The US-Israeli Regime Change Operation in Iran

How Iranian Protests Are Reported by the Mainstream Media

According to the New York Times, the mass protests in Iran that the world has been witnessing over the past few weeks represent citizens “demanding an end to the regime”, which has responded by violently trying to quash demonstrations.

“Hundreds, perhaps thousands, of people have been killed,” the Times reports, citing “rights groups and an Iranian health official.”

About 3,000 people have been killed across Iran, according to the anonymous health official, who “sought to shift the blame to ‘terrorists’ fomenting unrest”, the Times adds.

What the demonstrations show, according to the Times, is “that many Iranians may now believe that the Islamic Revolution in 1979 has failed to address their everyday economic needs and has instead focused on extending its military might through its nuclear enrichment and proxy forces in the region.”  

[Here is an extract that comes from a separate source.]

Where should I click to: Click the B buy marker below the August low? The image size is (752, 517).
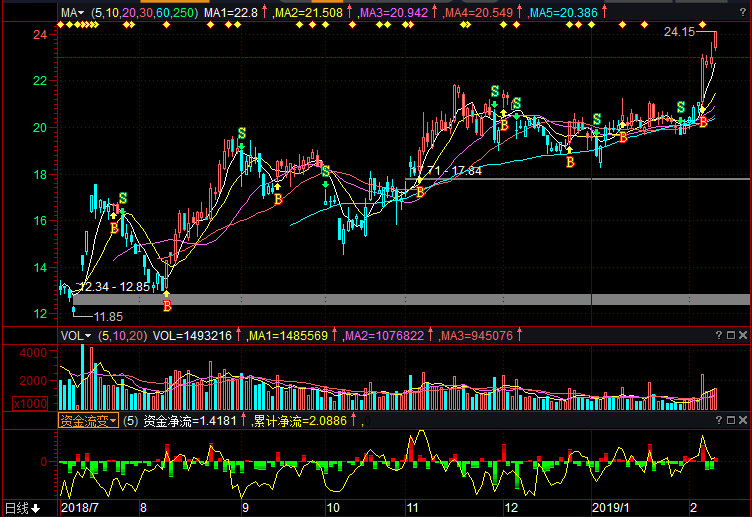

The newspaper thus characterizes Iran’s nuclear program as military in nature, despite Iran’s insistence that it is for energy only and the absence of evidence for an active weapons program.

If one reads far enough down the page, one can also learn from the Times that the economic despair in Iran is a consequence of “harsh sanctions imposed by much of the world over its nuclear program.”

Near the end, the Times also acknowledges “radicalism among the protesters”, with the situation having “turned violent on both sides”.

That’s quoting Ellie Geranmayeh, an Iran expert at the European Council on Foreign Relations, who added, “The regime and the security services see this as an extension of the U.S.-Israeli war and feel they must go full force to get the terrorists.”

The Times thus tacitly concedes that there are terrorists operating in Iran during the mass protests.

A vague reference is then made to the “June war”—meaning the twelve days last summer of US and Israeli airstrikes in Iran, including on three nuclear facilities. According to Iran’s Foundation for Martyrs and Veterans Affairs, as reported by Amnesty International, the joint strikes killed at least 1,100 Iranians, including at least 132 women and 45 children.

Among the protesters “aspiring leaders”, the Times continues, is Reza Pahlavi, the exiled son of the former Shah of Iran, Mohammad Reza Pahlavi.

The Shah, or king, was overthrown during the 1979 Iranian Revolution led by Ayatollah Ruhollah Khomeini, who was succeeded by Supreme Leader Grand Ayatollah Ali Khamenei.

US President Donald Trump has made “threats to intervene”, the Times reports, which “appear to have only solidified the government’s conviction that the demonstrations are a danger that needs to be extinguished.”

That’s a glimpse of the nature of Western mainstream media reporting on the situation in Iran. But as always, there’s much more to the story.

While the Times acknowledges the sanctions and leaves readers to believe Trump’s aim in any intervention would be to help the Iranian people, it omits how the sanctions have been intended to collectively punish Iran’s civilian population in the hopes of sparking a mass uprising.

And while the Times acknowledges that the protests have not remained entirely peaceful, it treats the idea of the US and Israel fomenting the internal violence as a mere pretext for the regime’s harsh crackdown.

Yet, indications are that foreign meddling in Iran has indeed sought to foment violence—including on-the-ground operations by Israel’s intelligence agency the Mossad.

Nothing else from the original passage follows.